Job.
Output the part that opens with the line containing "Screen dimensions: 432x270" and closes with the line containing "Viewport: 688px width, 270px", copying each line exactly as it appears, including both end lines.

** Begin Records for the task **

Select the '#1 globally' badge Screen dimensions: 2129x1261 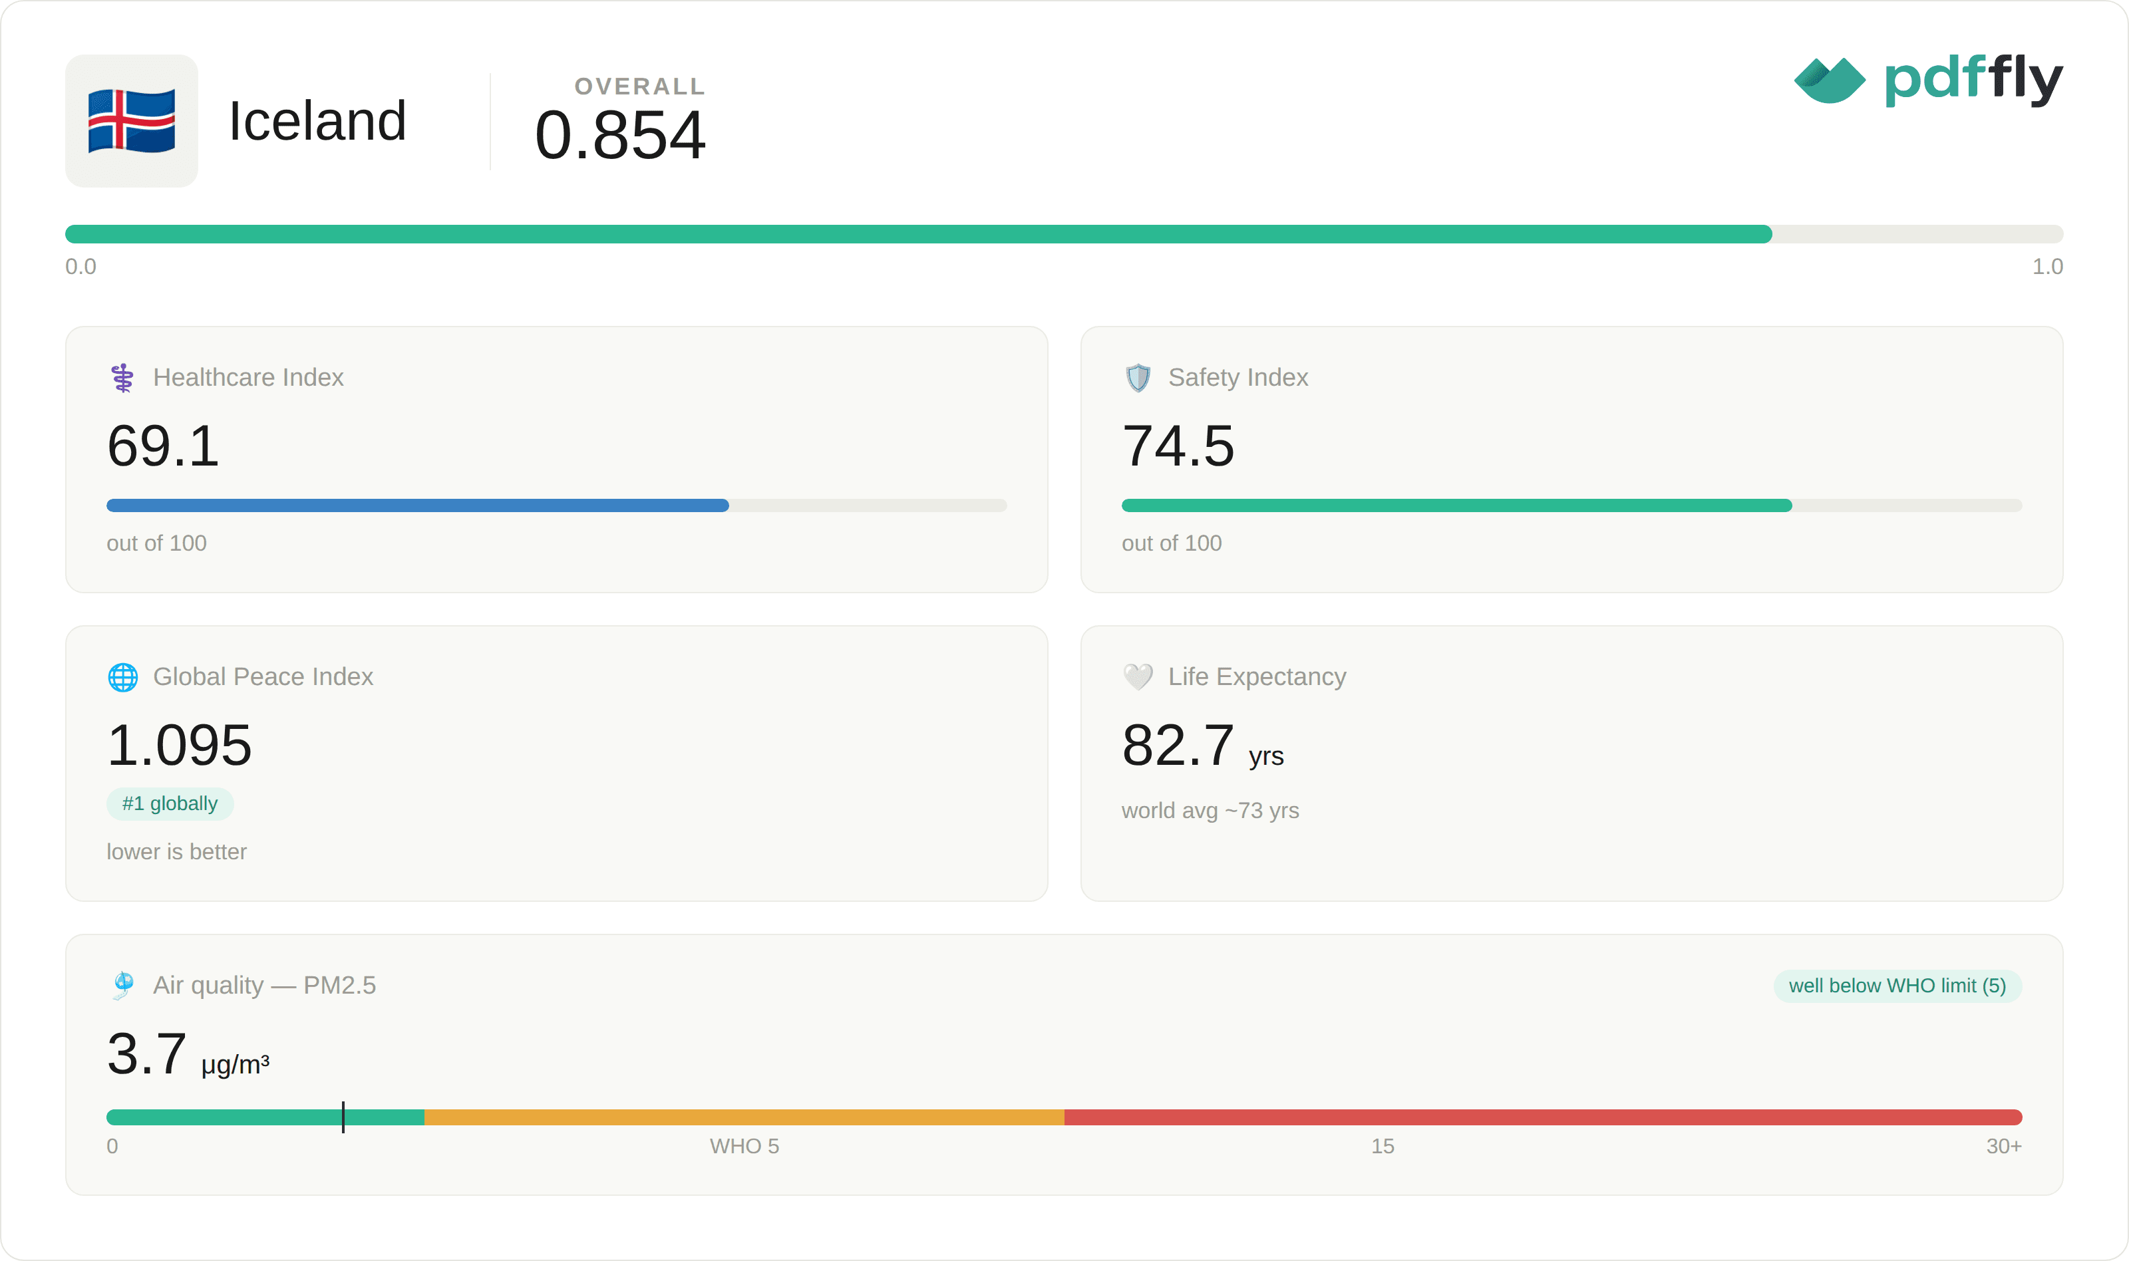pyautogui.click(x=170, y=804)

** End Records for the task **
** Begin Records for the task **

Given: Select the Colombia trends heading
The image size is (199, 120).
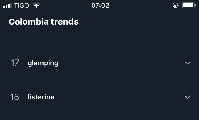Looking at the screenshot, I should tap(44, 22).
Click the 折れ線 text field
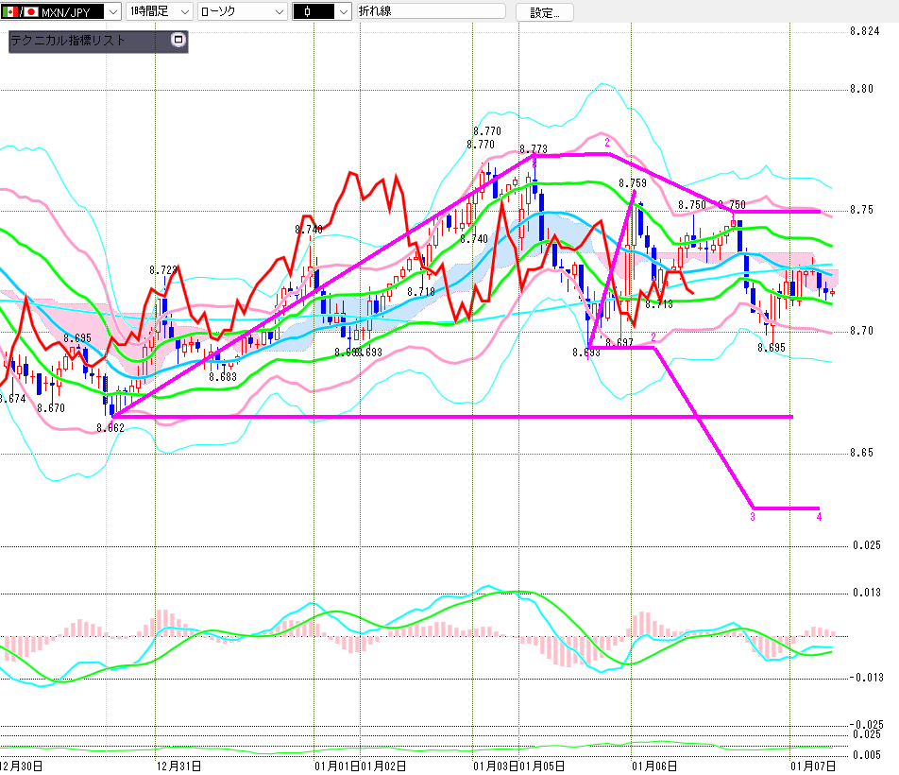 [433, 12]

** End Records for the task **
** Begin Records for the task **

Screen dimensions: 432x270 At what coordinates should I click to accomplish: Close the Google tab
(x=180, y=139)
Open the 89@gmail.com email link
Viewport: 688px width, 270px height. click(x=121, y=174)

** End Records for the task **

Problem solution.
Screen dimensions: 432x270 At what coordinates should I click to accomplish: Close the Google tab
(x=180, y=139)
Open the 89@gmail.com email link
Viewport: 688px width, 270px height. click(x=121, y=174)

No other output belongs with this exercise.